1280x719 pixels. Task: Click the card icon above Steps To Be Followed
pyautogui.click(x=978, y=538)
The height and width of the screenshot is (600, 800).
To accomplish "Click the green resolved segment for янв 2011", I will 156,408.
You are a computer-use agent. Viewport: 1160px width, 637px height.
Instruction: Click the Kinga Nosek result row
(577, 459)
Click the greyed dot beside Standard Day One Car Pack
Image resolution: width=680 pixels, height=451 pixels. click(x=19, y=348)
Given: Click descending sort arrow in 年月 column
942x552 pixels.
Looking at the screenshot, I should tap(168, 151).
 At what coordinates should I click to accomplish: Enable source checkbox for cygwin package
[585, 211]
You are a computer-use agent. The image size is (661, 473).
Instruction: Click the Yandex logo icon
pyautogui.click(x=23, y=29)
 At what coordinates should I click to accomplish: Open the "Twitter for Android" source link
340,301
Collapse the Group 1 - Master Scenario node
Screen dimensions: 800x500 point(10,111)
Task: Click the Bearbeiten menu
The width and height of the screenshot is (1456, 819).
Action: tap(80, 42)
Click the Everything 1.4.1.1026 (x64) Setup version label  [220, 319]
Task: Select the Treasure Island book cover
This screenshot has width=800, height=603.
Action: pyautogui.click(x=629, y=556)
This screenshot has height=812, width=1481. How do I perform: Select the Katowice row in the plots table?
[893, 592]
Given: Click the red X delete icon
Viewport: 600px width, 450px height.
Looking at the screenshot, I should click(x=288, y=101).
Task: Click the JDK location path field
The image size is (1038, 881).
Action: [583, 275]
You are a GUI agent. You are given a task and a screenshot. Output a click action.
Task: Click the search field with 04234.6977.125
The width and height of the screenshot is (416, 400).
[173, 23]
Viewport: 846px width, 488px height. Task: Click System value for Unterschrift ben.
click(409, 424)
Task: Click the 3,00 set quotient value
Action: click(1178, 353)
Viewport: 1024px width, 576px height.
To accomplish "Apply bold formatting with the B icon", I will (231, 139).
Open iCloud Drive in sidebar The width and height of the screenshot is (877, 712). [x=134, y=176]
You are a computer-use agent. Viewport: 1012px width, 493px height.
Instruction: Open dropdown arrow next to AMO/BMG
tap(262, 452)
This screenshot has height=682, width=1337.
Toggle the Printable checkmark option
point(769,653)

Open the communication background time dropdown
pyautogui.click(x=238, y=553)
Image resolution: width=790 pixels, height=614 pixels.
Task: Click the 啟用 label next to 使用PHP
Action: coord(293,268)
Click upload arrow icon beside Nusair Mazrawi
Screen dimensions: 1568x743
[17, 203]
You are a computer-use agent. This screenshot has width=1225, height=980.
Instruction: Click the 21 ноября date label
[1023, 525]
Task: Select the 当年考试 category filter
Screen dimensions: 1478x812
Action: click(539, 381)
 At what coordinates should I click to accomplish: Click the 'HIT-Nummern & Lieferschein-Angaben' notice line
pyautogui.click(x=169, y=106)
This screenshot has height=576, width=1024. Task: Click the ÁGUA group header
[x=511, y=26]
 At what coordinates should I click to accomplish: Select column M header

The task >> For each line of the entries that holds the word "column", pull that line out.

Answer to the exercise >>
Given: Click descending sort arrow in 年月 column
 At what coordinates should I click to accomplish: Select column M header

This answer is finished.